─── Records supplied
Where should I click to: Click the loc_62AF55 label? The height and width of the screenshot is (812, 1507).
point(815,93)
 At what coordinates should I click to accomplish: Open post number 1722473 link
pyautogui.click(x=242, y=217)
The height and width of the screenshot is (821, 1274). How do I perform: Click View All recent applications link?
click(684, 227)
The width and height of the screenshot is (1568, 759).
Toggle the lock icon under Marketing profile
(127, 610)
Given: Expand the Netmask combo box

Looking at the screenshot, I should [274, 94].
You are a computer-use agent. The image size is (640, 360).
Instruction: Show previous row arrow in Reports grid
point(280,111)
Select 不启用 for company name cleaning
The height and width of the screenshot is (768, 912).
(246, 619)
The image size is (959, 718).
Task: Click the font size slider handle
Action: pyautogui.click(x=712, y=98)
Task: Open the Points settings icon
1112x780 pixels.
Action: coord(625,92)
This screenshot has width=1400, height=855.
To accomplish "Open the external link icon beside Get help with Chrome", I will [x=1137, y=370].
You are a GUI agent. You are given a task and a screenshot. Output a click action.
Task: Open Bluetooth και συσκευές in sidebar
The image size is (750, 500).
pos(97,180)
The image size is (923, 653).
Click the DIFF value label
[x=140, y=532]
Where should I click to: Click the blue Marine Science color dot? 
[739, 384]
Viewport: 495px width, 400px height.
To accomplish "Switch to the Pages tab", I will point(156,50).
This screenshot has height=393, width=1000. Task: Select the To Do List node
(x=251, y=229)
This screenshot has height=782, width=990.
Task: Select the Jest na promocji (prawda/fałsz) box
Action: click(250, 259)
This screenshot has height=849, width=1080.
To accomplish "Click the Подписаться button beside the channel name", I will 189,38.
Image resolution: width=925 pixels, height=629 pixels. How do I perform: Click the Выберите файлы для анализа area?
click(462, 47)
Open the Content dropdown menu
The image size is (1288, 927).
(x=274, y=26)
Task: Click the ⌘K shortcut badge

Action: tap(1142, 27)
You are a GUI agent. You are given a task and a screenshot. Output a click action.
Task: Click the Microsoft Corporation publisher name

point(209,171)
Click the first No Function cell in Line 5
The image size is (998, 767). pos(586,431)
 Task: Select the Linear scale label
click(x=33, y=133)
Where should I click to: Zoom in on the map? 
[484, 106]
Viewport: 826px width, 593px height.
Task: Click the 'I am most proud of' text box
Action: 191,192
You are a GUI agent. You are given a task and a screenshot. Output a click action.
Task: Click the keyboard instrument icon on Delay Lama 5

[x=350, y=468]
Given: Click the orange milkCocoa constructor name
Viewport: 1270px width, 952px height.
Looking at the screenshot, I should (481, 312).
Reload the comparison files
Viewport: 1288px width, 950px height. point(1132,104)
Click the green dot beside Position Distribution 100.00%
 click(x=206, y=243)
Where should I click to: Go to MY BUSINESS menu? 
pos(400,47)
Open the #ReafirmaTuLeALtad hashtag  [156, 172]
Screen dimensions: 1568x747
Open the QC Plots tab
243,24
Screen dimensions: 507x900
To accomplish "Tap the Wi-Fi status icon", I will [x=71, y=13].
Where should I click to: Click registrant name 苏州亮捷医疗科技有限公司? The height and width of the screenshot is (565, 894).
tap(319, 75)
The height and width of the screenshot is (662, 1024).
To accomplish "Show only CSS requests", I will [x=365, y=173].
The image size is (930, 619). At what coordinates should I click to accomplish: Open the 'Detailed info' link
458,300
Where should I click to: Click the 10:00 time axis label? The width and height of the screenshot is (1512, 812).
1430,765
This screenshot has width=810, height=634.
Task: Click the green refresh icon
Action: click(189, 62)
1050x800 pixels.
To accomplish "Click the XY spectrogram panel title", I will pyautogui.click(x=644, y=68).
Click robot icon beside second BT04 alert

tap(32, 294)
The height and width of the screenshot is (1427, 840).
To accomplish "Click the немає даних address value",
──────
**Short problem**
Reproduce every one of the items above verbatim, with no changes.

**The result**
Where should I click to: Click the loc_62AF55 label? The height and width of the screenshot is (812, 1507).
point(815,93)
 At what coordinates should I click to accomplish: Open post number 1722473 link
pyautogui.click(x=242, y=217)
The height and width of the screenshot is (821, 1274). How do I perform: Click View All recent applications link?
click(684, 227)
The width and height of the screenshot is (1568, 759).
Toggle the lock icon under Marketing profile
(127, 610)
Given: Expand the Netmask combo box

Looking at the screenshot, I should [274, 94].
You are a computer-use agent. The image size is (640, 360).
Instruction: Show previous row arrow in Reports grid
point(280,111)
Select 不启用 for company name cleaning
The height and width of the screenshot is (768, 912).
(246, 619)
The image size is (959, 718).
Task: Click the font size slider handle
Action: pyautogui.click(x=712, y=98)
Task: Open the Points settings icon
1112x780 pixels.
Action: coord(625,92)
This screenshot has width=1400, height=855.
To accomplish "Open the external link icon beside Get help with Chrome", I will [x=1137, y=370].
You are a GUI agent. You are given a task and a screenshot. Output a click action.
Task: Open Bluetooth και συσκευές in sidebar
The image size is (750, 500).
pos(97,180)
The image size is (923, 653).
Click the DIFF value label
[x=140, y=532]
Where should I click to: Click the blue Marine Science color dot? 
[739, 384]
Viewport: 495px width, 400px height.
To accomplish "Switch to the Pages tab", I will point(156,50).
This screenshot has height=393, width=1000. Task: Select the To Do List node
(x=251, y=229)
This screenshot has height=782, width=990.
Task: Select the Jest na promocji (prawda/fałsz) box
Action: click(250, 259)
This screenshot has height=849, width=1080.
To accomplish "Click the Подписаться button beside the channel name", I will 189,38.
Image resolution: width=925 pixels, height=629 pixels. How do I perform: Click the Выберите файлы для анализа area?
click(462, 47)
Open the Content dropdown menu
The image size is (1288, 927).
(x=274, y=26)
Task: Click the ⌘K shortcut badge

Action: tap(1142, 27)
You are a GUI agent. You are given a task and a screenshot. Output a click action.
Task: Click the Microsoft Corporation publisher name

point(209,171)
Click the first No Function cell in Line 5
The image size is (998, 767). pos(586,431)
 Task: Select the Linear scale label
click(x=33, y=133)
Where should I click to: Zoom in on the map? 
[484, 106]
Viewport: 826px width, 593px height.
Task: Click the 'I am most proud of' text box
Action: 191,192
You are a GUI agent. You are given a task and a screenshot. Output a click action.
Task: Click the keyboard instrument icon on Delay Lama 5

[x=350, y=468]
Given: Click the orange milkCocoa constructor name
Viewport: 1270px width, 952px height.
Looking at the screenshot, I should (481, 312).
Reload the comparison files
Viewport: 1288px width, 950px height. point(1132,104)
Click the green dot beside Position Distribution 100.00%
 click(x=206, y=243)
Where should I click to: Go to MY BUSINESS menu? 
pos(400,47)
Open the #ReafirmaTuLeALtad hashtag  [156, 172]
Screen dimensions: 1568x747
Open the QC Plots tab
243,24
Screen dimensions: 507x900
To accomplish "Tap the Wi-Fi status icon", I will [x=71, y=13].
Where should I click to: Click registrant name 苏州亮捷医疗科技有限公司? The height and width of the screenshot is (565, 894).
tap(319, 75)
The height and width of the screenshot is (662, 1024).
To accomplish "Show only CSS requests", I will [x=365, y=173].
The image size is (930, 619). At what coordinates should I click to accomplish: Open the 'Detailed info' link
458,300
Where should I click to: Click the 10:00 time axis label? The width and height of the screenshot is (1512, 812).
1430,765
This screenshot has width=810, height=634.
Task: Click the green refresh icon
Action: click(189, 62)
1050x800 pixels.
To accomplish "Click the XY spectrogram panel title", I will pyautogui.click(x=644, y=68).
Click robot icon beside second BT04 alert

tap(32, 294)
The height and width of the screenshot is (1427, 840).
To accomplish "Click the немає даних address value",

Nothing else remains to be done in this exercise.